# Motherboard/chipset recommendations?



## Senex (Mar 22, 2011)

I'm preparing to have a PC done at a custom-build shop, and looking for ATX motherboards & chipsets that are known to support FreeBSD 8. 

For motherboards, I would prefer ones having Dual-BIOS tech (Gigabyte? Asus?), with thermal sensors to monitor temperature. For chipsets, I would prefer AMD, ATI, VIA, or SIS brands. Must be compatible with either Phenom II (x2, x3, or x4) or Athlon II (x2, x3, or x4) CPU. 

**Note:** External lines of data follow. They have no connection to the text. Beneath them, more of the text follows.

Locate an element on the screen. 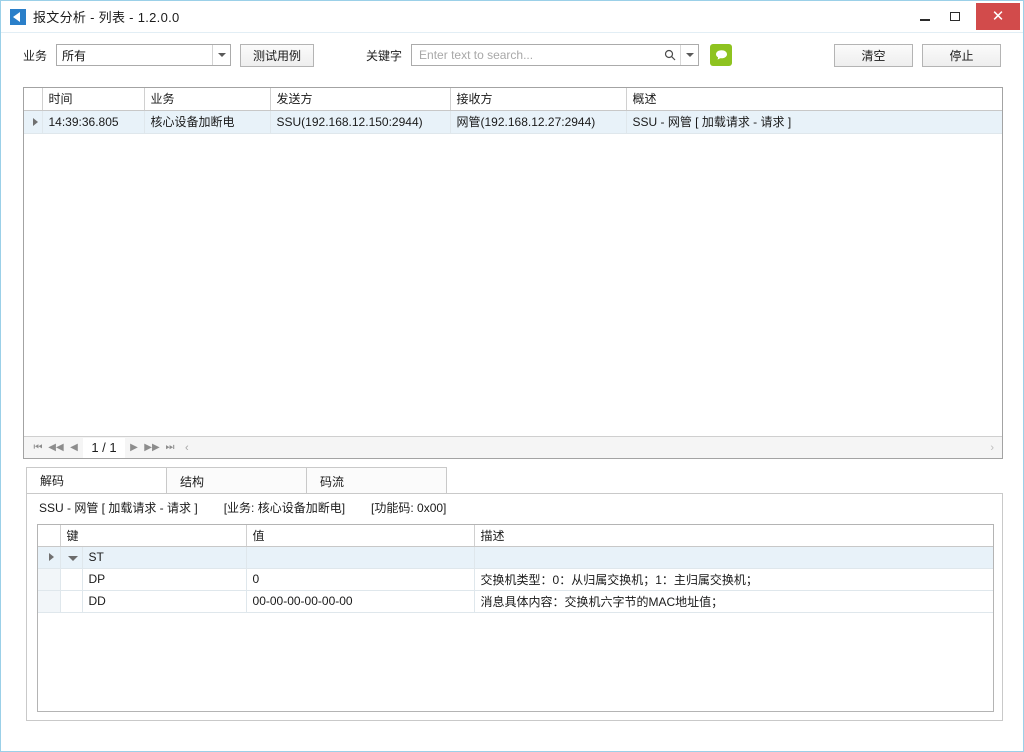 The height and width of the screenshot is (752, 1024). service-filter-label: 业务 is located at coordinates (36, 56).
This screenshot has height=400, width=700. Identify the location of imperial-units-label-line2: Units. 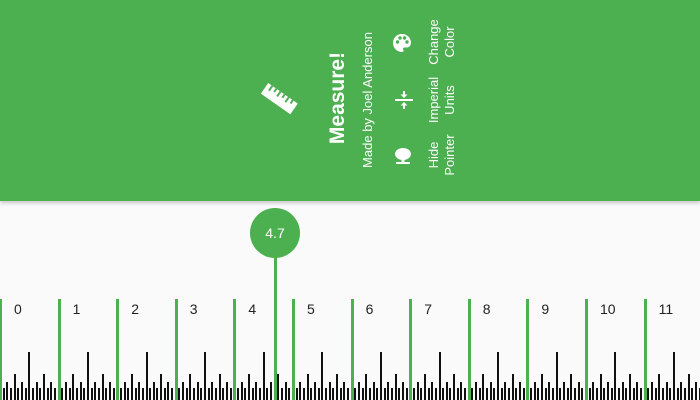
(450, 100).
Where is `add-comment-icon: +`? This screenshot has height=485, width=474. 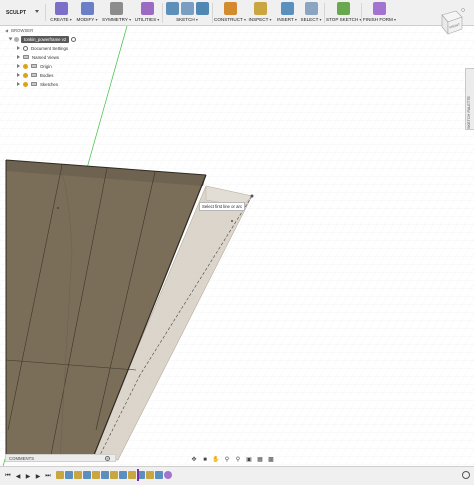 add-comment-icon: + is located at coordinates (108, 458).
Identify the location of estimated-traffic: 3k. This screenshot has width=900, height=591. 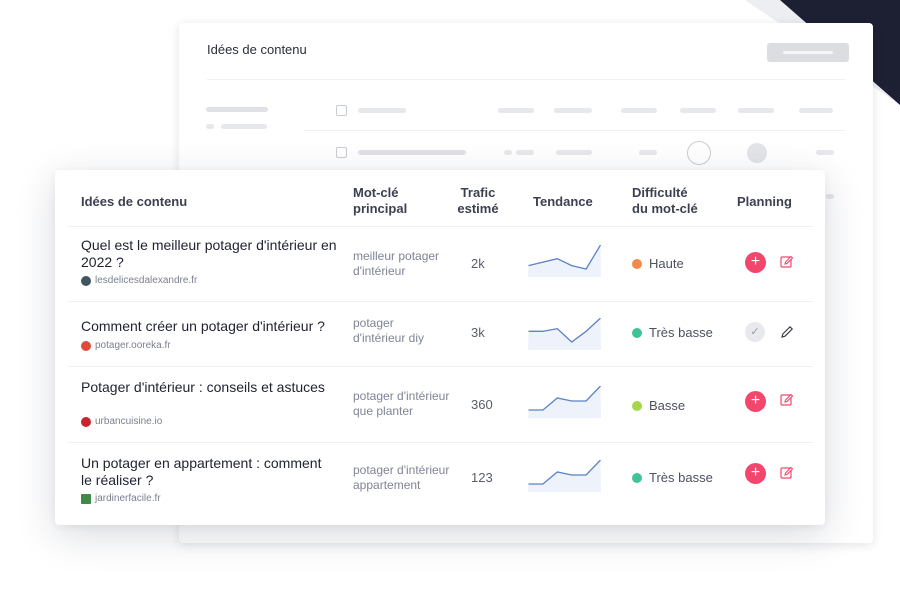
(478, 332).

If anyone is using motherboards/chipsets that conform to above needs, and you're well satisfied with them, please advise brand and model number.


----------



## jb_fvwm2 (Mar 23, 2011)

9150e (amd), msi k9ngm4 -f v2 (supports v8, supports v9 as of feb-2011; ) I bought each used. Ethernet works, sound via /oss/ (see my Howto) works, etc.  You'd want right-angle sata connectors for the motherboard to fit behind a pcie video card (onboard video somewhat cripples port builds, I found, on CURRENT anyway, maybe until I figure out how to really disable WITNESS etc, (... quite  a newbie with CURRENT... ))


----------



## francis (Mar 24, 2011)

A good source of information about hardware supported by FreeBSD is, for example, The hardware compatibility notes (for version 8.2). It is worth to check before start using FreeBSD.


----------



## Senex (Mar 24, 2011)

*Thanks but...*



			
				francis said:
			
		

> A good source of information about hardware supported by FreeBSD is, for example, The hardware compatibility notes (for version 8.2). It is worth to check before start using FreeBSD.



Found that a few days before I posted. It's useful for specifying some items like sound cards and such; not so good for details on specific motherboards/chipsets, CPUs, etc.

Not really interested in using really old hardware like AMD Athlon64 and Opteron, and it's not really clear whether or not what I'm hoping to use...Phenom II (X2, x3, or x4) or Athlon II (x2, x3, or x4) will work. Hopefully one day it will list all motherboards and chipsets known to work with FreeBSD!


----------



## Senex (Mar 25, 2011)

*Its true!*



			
				francis said:
			
		

> True. But it is better to know what e.g sound card or everything else is supported by FreeBSD, than later have some problems with e.g. not recognized CD during installation, right? :- )
> Good luck!



Of course, some info is always better than none at all. That said, most everything has a beginning, a middle, and an end (you have to crawl before you can walk, and learn to walk before you can run). Everything I've heard so far (all or some may or may not be true) says you must first have motherboard/chipset support of each operating system you intend to run, then pick CPU which must be compatible with each OS, and then all that determines which graphic card, sound card, and so on you can use. 

Is it useful to know which graphic card, sound card, etc., will work with FreeBSD? Sure! But this is still 'putting the cart before the horse'. My uncle always believed that when building a house, the proper foundation was always the most important first step, upon which all else relied.


----------